Member of Karnataka Legislative Assembly
- In office 2018 – 13 May 2023
- Preceded by: B H M Yashwanth
- Constituency: Tiptur
- In office 2008–2013
- Preceded by: B. Nanjamari
- Succeeded by: K. Shadakshari
- Constituency: Tiptur

Personal details
- Born: 1 July 1959 Chikkamagaluru, Mysore State, India
- Died: 18 August 2026 (aged 67) Bengaluru, Karnataka, India
- Party: Bharatiya Janata party
- Education: Bachelors of Engineering in Computer Science and Engineering
- Alma mater: B.M.S. College of Engineering, B.M.S. Institute of Technology and Management

= B. C. Nagesh =

Indian politician (1959–2026)

Bellur Chandrashekharaiah Nagesh (1 July 1959 – 18 August 2026) was an Indian politician who was the Minister of School Education and Literacy & Sakala of Karnataka from 4 August 2021 to 13 May 2023. He was a two times Member of Karnataka Legislative Assembly from Tiptur.

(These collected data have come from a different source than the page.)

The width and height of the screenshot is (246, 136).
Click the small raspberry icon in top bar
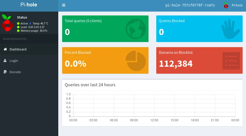(226, 5)
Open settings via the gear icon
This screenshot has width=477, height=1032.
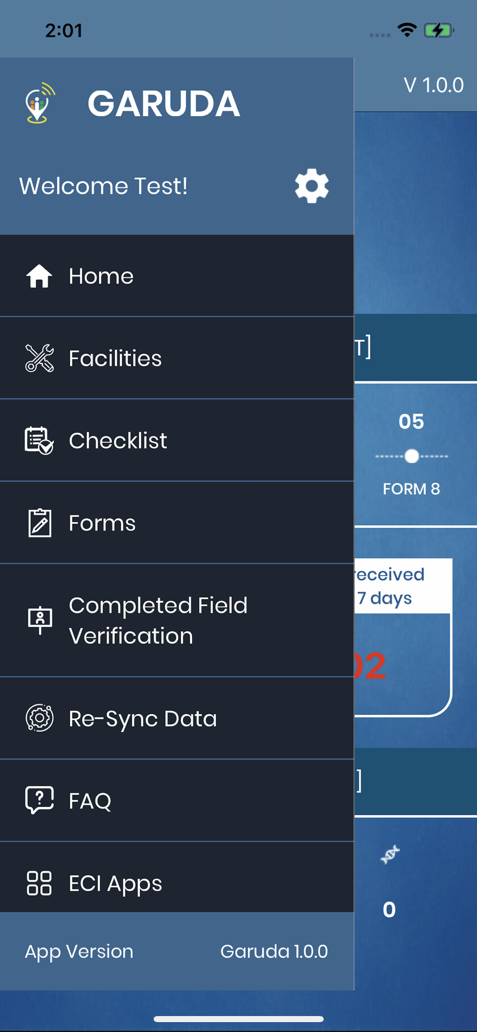312,186
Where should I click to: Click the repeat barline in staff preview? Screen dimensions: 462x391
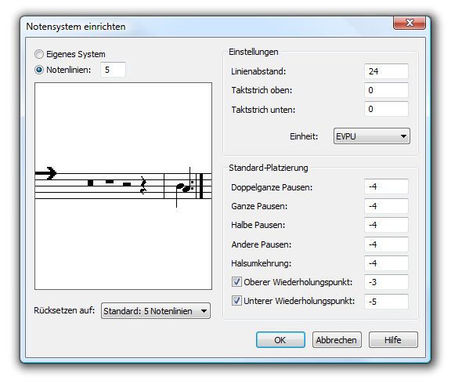click(x=200, y=186)
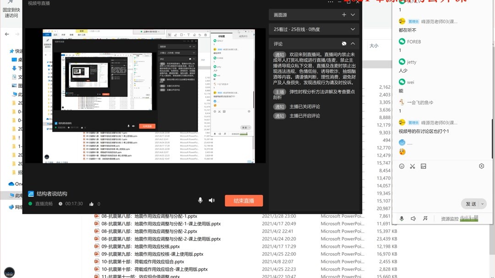495x278 pixels.
Task: Click the insert image icon in chat panel
Action: coord(423,166)
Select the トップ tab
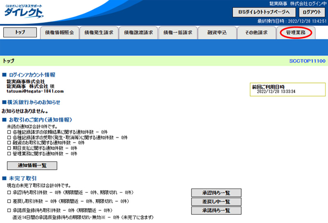 click(x=20, y=32)
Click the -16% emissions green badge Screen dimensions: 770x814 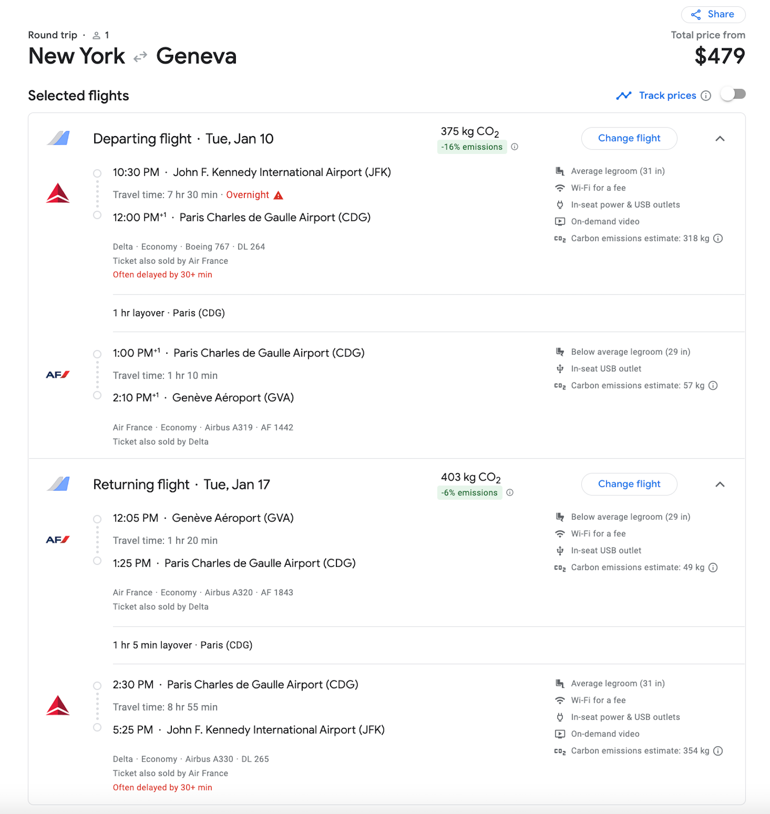coord(472,147)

==Early life and education==
Bellur Chandrashekharaiah Nagesh was born in Chikkamagaluru, Mysuru State on 1 July 1959, to B.S. Chandrashekaraiah and B.C. Savithramma. He attained Bachelor of Engineering from B.M.S. College of Engineering and was part of the Akhil Bharatiya Vidyarthi Parishad (ABVP) during his student days.

==Political career==
Nagesh joined the Bharatiya Janata Party in 1984. He was closely associated with B. L. Santhosh, the National General Secretary (Organisation) of the BJP.

He won the state assembly elections from Tiptur constituency in 2008 and 2018.

In 2021, he was inducted into the Basavaraj Bommai ministry and was made the Minister of Primary & Secondary Education.

==Death==
Nagesh died after a brief illness at his daughter's house in Bengaluru, on 18 August 2026. He was 67.